31 DECEMBER 2005, Page 31

Friction that makes sparks fly

D. J. Taylor

MOTHER’S MILK by Edward St Aubyn Picador, £12.99, pp. 279, ISBN 0330435892 ✆ £10.39 (plus £2.45 p&p) 0870 429 6655 Though the relentlessness of its attack is kept up almost to the end, nothing in Mother’s Milk is quite so funny as its second chapter. This finds the Melrose family — 40-something barrister Patrick, wife Mary, five-year-old Robert and newly born Thomas — hiding in the guest bedroom of old Mrs Melrose’s house in the south of France as they wait for Margaret, the maternity nurse, to take her leave. The wait is enlivened by Robert’s pinpoint impersonations of this dim but innocuous hired hand: ‘It’s no use trying to blind me with science, dear ... I can tell he doesn’t like that formula you’re giving him, even if it is made by organic cows.’ Any thought that the conspirators are merely amused by fat, complacent Margaret is dispelled by Mary’s brisk summary of her failings: ‘She’s the most boring person we’ve ever met and she’s no good at looking after Thomas. That’s why we don’t want to see her again.’ The Melroses, it turns out, spend a great deal of their time patronising the people around them — people, it should instantly be said, who deserve every grain of conde scension poured over their unsuspecting heads. Yet the promise of a proud, invulnerable family unit, moving from one social battleground to another — there is an equally wonderful scene in which they visit the home of Robert’s school-chum’s too-rich parents — is deeply flawed. In fact the Melroses, singly and severally, are in the throes of crack-up.

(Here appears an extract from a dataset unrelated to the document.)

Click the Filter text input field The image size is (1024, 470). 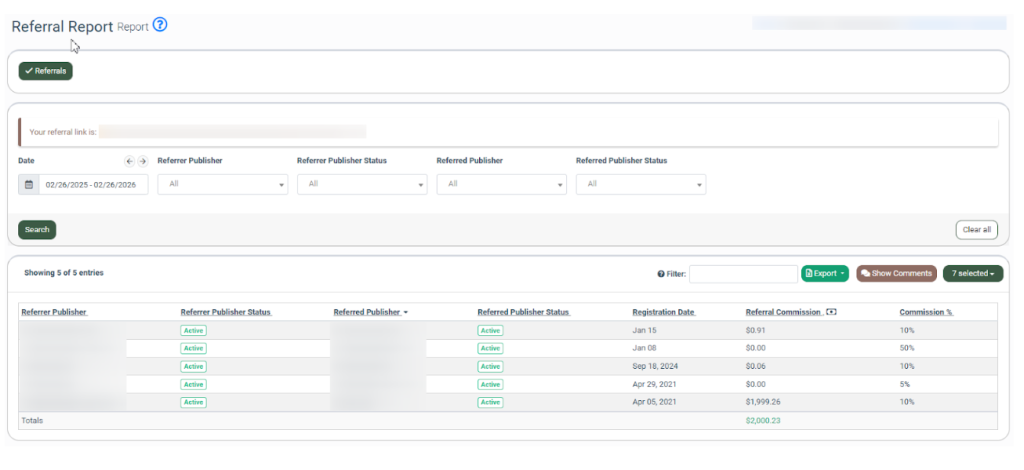(x=743, y=274)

Part of this malaise is down to stroke victim Eleanor, who has determined to squander Patrick’s inheritance on a brighteyed shaman from County Cavan named Seumas and transform the French estate into a ‘transpersonal foundation’ where people can connect with their inner, or former, selves. A bit more, though, is down to Patrick, sharp tongue and Tamazepan addiction always getting the better of him and about to reach the summit of a mid-life crisis of Himalayan proportions. The immediate cause of Patrick’s angst is baby-bedazzled Mary’s lack of interest in sex (temporarily assuaged by a walk-out with ex-girlfriend Julia), but its roots lie in an awareness of the family history. Most of St Aubyn’s cast, it soon becomes clear, have been psychologically trampled on by a selfish female parent: Eleanor and her American sister, Nancy betrayed in favour of a bullying stepfather; silent Mary perennially sat upon by her chronically self-absorbed mother Kettle. Patrick’s mission, dimly perceived through the 3 a.m. anxiety jags and the brandy and cappuccino orgies of the Saint-Nazaire forenoons, is to prevent this spiritual heirloom being handed down to yet another generation.

Reviewers of Edward St Aubyn’s previous novels, notably the newly reissued Some Hope trilogy, occasionally complained that the asperity lavished on some of the characters was a little too purposeful, that the file of venal and incompetent upper-class egotists paraded before them were simply not up to their anatomist’s fighting weight. His new one is similarly merciless. Seumas, the Oirish shaman (‘To be honest with you, I’m going to have to process some of the negative feelings I’m having at the moment, before I can come to a decision’) exposes himself as a fraud from the moment he opens his mouth. Made more ambiguous, he could have given some shade to a novel whose people are mostly rendered in sharp primary colours.

Meanwhile, out along the margins of the generational war being fought out between Patrick and his dying mother — its conclusion not at all what you might expect another novel is trying to break out into the light: one about blighted hopes and juvenile dreams turned into sour middle-aged brooding. This is particularly evident in Patrick’s renewed affair with hard-as-nails Julia, of whom Mary remarks, ‘Really clever people are just thinking aloud. Julia is thinking about what she sounds like.’ Really clever novelists may dwell a little less obviously on cause and effect than Edward St Aubyn, but in more than one sense of the term Mother’s Milk is a class act.